- **TEXT FOR ANALYSIS**:
=== Section Start ===
The Environmental Protection Agency revealed Friday that Volkswagen deliberately installed software in several models of its diesel cars that caused them to produce fewer harmful emissions when the cars went in for testing. Under the Clean Air Act, cars are required to meet minimum emissions standards, reducing the amount of smog-causing pollutants like nitrogen oxide (NOx) released into the atmosphere. NOx can cause smog and acid rain.

Volkswagen billed their cars as burning clean diesel but the EPA found that several models of cars (2009-2015) contained a ‘defeat device.’ The device is actually software installed in several cars including Jettas, Beetles, Golfs, and Audis. When the car detects that it is in the shop for emissions testing, the device kicks in, and the car suddenly produces emissions in line with federal and state regulations. But on the road, where the cars aren’t typically being monitored, they can produce NOx emissions between 10 and 40 times higher than the EPA’s limit.

“Using a defeat device in cars to evade clean air standards is illegal and a threat to public health,” said Cynthia Giles, Assistant Administrator for the Office of Enforcement and Compliance Assurance said in a statement. “Working closely with the California Air Resources Board, EPA is committed to making sure that all automakers play by the same rules. EPA will continue to investigate these very serious matters.”

Instead of looking forward to an earnings bump spurred by a new car, the company’s stock dropped by 23 percent today.

Executives from the company are staying away from the Passat event in Brooklyn. But hiding isn’t going to help. The company’s president has already apologized, and VW has promised to stop selling recalled cars in the United States. But other governments, including Germany are taking a closer look into VW’s practices. If the company has violated environmental regulations in other countries, it could be in line for a world of trouble. And here in the United States, Volkswagen is looking at an $18 billion fine.

Whether or not the company ends up paying the fine, it is required to recall and repair 500,000 cars.
=== Section End ===
Reproduce everything in the Volkswagen emissions article from "Volkswagen billed their" down to "the EPA’s limit.", switching "shop" to "garage". Rely on the Volkswagen emissions article alone, not on the data.

- **EXERCISE DATA**:
=== Section Start ===
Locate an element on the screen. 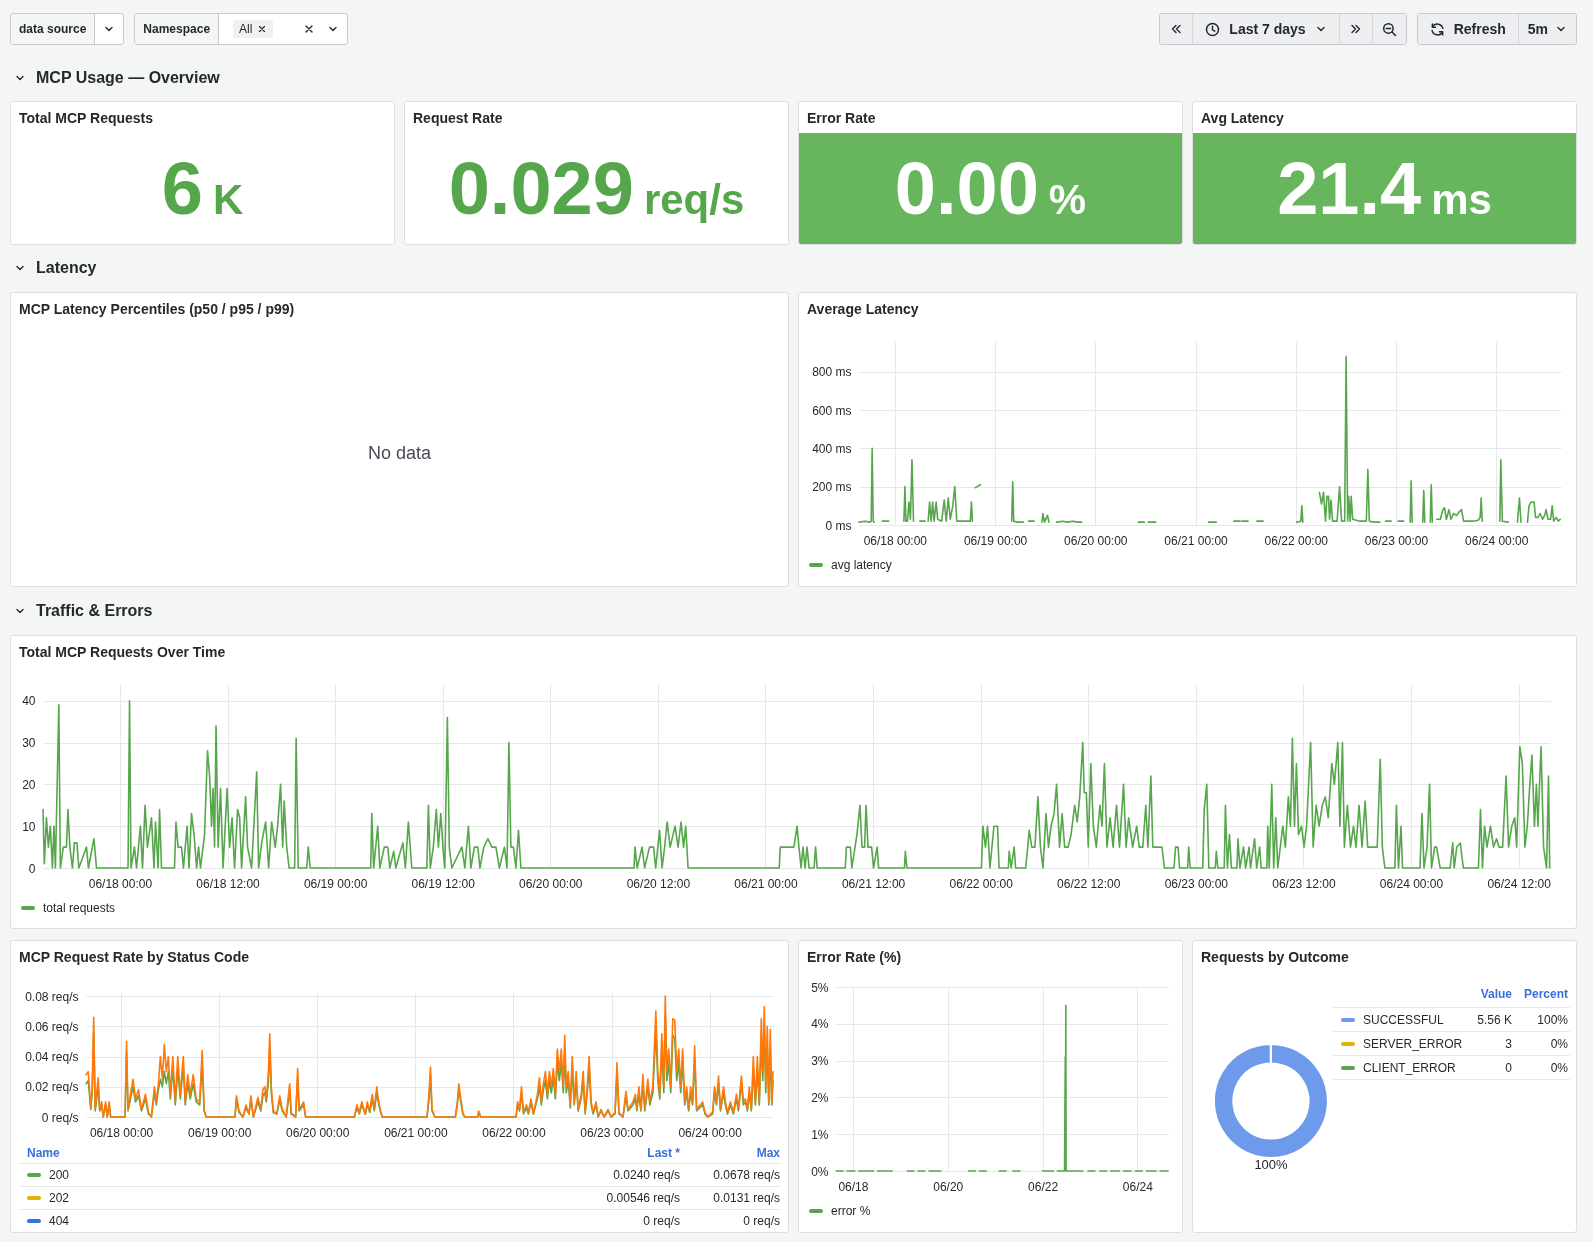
=== Section End ===
- **ANSWER TO THE PROBLEM**:
Volkswagen billed their cars as burning clean diesel but the EPA found that several models of cars (2009-2015) contained a ‘defeat device.’ The device is actually software installed in several cars including Jettas, Beetles, Golfs, and Audis. When the car detects that it is in the garage for emissions testing, the device kicks in, and the car suddenly produces emissions in line with federal and state regulations. But on the road, where the cars aren’t typically being monitored, they can produce NOx emissions between 10 and 40 times higher than the EPA’s limit.